September 11, 2003
That Morning
We were lying in bed, taking our lazy time before getting up. The telephone rang; Deb went to answer it.
It was Guy Thomas our downstairs neighbor Fred Teti, calling, telling us that the World Trade Center in New York had been attacked. Deb relayed the information to me.
"Oh, fuck!" I said. "Osama bin Laden." (The flash of insight was motivated strictly by my understanding that bin Laden's organization had been behind the 1993 truck bombing of the WTC.)
"Palestine is going to be glass," Debbie said.
"We're at war," I said, getting out of bed. "On the wrong bloody side."
I turned on the radio to listen to events as they unfolded. The Pentagon had been hit too, and there were also reports of a carbomb in front of the State Department. Eyewitnesses in New York were saying they couldn't see one of the two towers of the WTC.
After a few minutes, I turned the radio off again. We would find out more soon enough, but in the meanwhile, I knew just how crazymaking it would be to try to follow the media coverage.
Lying unfinished at my bedside was a book: Tournament of Shadows: The Great Game and the Race for Empire in Central Asia, by Karl E. Meyer and Shareen Blair Brysac. As the nation prepared for a war of revenge on Afghanistan, I couldn't bring myself to finish a book that began with Dr. William Brydon's sole survival of the retreat from Kabul.
We didn't bomb the West Bank into trinitite, at least. What actually happened was bad enough.
Posted by abostick at September 11, 2003 09:27 AMMinor factual correction: It wasn't Guy who called; it was Fred (Teti), our downstairs neighbor.
Did I really say "Palestine is going to be glass?"
Did you really turn the radio off again?
I remember the phone calls much better than the radio. I remember leaving the TV after the towers fell, knowing that continuing to watch was bad for me.
Posted by: Debbie Notkin at September 11, 2003 12:53 PMMy partner woke me up with the news. I said "Terrorists?" and when he answered in the affirmative I said "There go our civil liberties."
As for media coverage, I avoided it strenuously. I've seen the clip of the towers falling exactly once.
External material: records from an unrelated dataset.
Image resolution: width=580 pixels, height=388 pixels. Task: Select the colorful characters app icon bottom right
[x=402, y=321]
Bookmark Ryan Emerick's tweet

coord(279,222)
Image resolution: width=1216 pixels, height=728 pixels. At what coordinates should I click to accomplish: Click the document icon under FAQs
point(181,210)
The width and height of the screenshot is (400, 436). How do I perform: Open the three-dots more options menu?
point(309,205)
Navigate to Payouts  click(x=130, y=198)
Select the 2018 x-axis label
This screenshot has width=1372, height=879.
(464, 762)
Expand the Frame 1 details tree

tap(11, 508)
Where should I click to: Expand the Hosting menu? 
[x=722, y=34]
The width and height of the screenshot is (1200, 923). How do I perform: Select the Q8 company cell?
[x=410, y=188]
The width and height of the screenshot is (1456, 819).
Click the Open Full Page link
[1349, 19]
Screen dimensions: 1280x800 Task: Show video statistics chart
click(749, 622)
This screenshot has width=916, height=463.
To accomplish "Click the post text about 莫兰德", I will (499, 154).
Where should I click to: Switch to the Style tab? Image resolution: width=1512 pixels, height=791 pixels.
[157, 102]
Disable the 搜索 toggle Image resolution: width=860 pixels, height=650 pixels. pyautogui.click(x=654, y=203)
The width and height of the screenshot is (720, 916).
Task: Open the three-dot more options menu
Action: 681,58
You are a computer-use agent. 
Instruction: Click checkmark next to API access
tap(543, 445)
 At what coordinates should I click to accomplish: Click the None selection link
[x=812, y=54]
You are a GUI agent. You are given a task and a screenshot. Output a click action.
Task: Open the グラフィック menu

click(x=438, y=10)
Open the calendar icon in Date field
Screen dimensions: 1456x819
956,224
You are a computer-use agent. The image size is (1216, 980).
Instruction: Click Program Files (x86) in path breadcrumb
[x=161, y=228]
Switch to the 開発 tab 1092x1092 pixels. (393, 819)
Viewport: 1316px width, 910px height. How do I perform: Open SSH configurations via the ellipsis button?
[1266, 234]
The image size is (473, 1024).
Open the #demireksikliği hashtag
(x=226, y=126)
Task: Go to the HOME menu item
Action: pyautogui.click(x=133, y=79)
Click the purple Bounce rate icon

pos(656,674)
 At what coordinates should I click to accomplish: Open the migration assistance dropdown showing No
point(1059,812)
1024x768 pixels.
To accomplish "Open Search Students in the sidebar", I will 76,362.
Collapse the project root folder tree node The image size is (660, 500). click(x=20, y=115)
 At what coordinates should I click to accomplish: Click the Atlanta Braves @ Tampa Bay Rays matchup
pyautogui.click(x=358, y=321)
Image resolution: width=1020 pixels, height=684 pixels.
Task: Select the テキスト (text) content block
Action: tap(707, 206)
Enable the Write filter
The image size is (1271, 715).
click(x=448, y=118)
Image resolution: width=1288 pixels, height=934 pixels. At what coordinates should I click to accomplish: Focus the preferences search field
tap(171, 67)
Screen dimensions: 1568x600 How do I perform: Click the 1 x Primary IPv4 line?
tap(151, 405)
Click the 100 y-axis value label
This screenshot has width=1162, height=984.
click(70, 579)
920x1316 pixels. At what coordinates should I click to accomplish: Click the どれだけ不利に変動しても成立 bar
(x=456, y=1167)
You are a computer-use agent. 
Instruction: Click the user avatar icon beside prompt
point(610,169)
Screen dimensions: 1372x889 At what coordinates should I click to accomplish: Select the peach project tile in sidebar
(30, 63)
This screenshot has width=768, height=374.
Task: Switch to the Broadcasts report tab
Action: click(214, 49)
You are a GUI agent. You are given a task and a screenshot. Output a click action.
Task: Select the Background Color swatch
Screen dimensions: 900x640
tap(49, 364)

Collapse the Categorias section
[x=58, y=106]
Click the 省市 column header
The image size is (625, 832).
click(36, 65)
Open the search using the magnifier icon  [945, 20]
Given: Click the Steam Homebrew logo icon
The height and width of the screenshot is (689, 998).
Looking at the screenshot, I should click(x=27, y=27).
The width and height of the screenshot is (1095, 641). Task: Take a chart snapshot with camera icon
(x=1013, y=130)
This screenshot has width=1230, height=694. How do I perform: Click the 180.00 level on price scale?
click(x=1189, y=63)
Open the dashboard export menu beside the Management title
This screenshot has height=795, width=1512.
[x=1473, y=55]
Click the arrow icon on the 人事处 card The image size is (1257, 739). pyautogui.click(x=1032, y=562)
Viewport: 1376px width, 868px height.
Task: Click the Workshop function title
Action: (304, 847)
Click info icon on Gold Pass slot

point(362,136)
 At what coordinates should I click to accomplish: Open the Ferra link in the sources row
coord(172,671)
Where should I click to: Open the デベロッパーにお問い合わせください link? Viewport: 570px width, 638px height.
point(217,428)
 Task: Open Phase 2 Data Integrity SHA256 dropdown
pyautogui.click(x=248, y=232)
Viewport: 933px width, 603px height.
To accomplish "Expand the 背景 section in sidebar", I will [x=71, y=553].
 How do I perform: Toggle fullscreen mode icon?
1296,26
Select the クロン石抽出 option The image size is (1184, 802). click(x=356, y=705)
Posted by: Stef at September 11, 2003 07:22 PMStef: Weeks after the fact I watched an MPEG of the second jet hitting the second tower. Just this year I saw (as part of the audiovisual decoration of Berkeley Rep's production of The Guys) the video of the towers' collapse.
My friend Peter Secor, who works as a prop player at Casino San Pablo, had the day shift that day; All of the TV monitors — some tuned to Fox News, some to ESPN, some to CNBC — showed the plane crash footage over and over and over again.
Deb: I stand corrected about Fred. But yes, you really did say that.